CANTINHO DA SAUDADE
TEMPOS DE ESTUDANTE NA CCCP – DORI C. BARBIERI
PARTE I – Crônicas 1 e 2
Os anos vividos por
mim como estudante na URSS, na Universidade Patrice Lumumba, propiciaram
oportunidades de vivenciar situações, embora ocorridas a quase meio século,
ainda permanecem um tanto quanto exóticas, apesar da velocidade com que acontece
a desmistificação deste tipo de ocorrência. Eu as considero como uma bagagem da
vida, fundidas no mérito e na sorte. A internet tem resgatado situações
passadas, que em reavivando minhas lembranças e emoções, justificam deixá-las
aqui registradas.
Foto 1 - Dori com esposa
(Vilma) e filha (Larissa).
1) Final de dezembro de 1968,
no Baikonur? - Não havia se passado quatro meses de CCCP e eu mal conseguia
pedir comida e cumprimentar as pessoas em russo. O Caio, o paulista de Itapira,
me convida e insiste para que passemos as férias de inverno na região de Tashkent
– Uzbekistão, cidade onde tinha ocorrido um terremoto devastador, dois anos
antes. Com alguma dificuldade compramos as passagens aéreas, até porque, não
sabíamos da necessidade de autorização da universidade para se ausentar de
Moscou. Sem hotel ou outro local reservado para onde ficar no Uzbekistão,
embarcamos num Iliuchim 18, avião semelhante aos Electra 2, que faziam a ponte
aérea Rio-SP nos anos 60 e 70. Na metade do caminho veio um aviso mal
compreendido por nós, de que iríamos pousar num aeroporto aleatório antes do
destino final, pois estava ocorrendo em toda a Ásia Central uma forte nevasca
que impediria o pouso em Tashkent. Já na pista do aeroporto situado num
deserto, pediram para não mexer com máquinas fotográficas. Hoje com a internet,
avaliando rotas, aeroportos e fotografias de satélite, sem dúvida alguma,
estávamos pousados num dos aeroportos do complexo aeroespacial supersecreto do
Baikonur, no Kazakistão. Fomos encaminhados para um hangar mais parecido com um
galpão de depósito ou até mesmo, com um grande estábulo. Dentro do hangar já estavam
passageiros de 4-5 aviões desviados e já pousados. O frio no exterior era de
uns 30-35 graus negativos e no interior mesmo com dois latões centrais com
fogo, era de uns 5-8 graus, também negativos. Ficamos ali meio empilhados,
encostados quase um contra o outro, para se aquecer. No período que ficamos
ali, 30-40 horas, houve chá de samovar e algumas fatias de prastôi rliéb.

──────────

(Objetivo do exercício) Segundo a crônica sobre os tempos de estudante na URSS, quantas horas os passageiros passaram no hangar?

(Trecho dos dados)
──────────

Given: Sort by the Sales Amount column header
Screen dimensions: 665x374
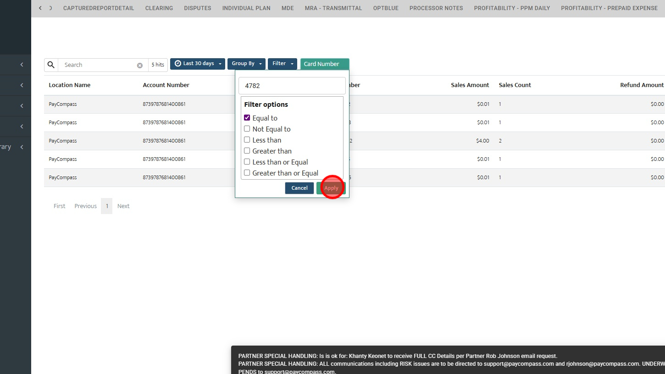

──────────

(Resolução comentada) De 30 a 40 horas.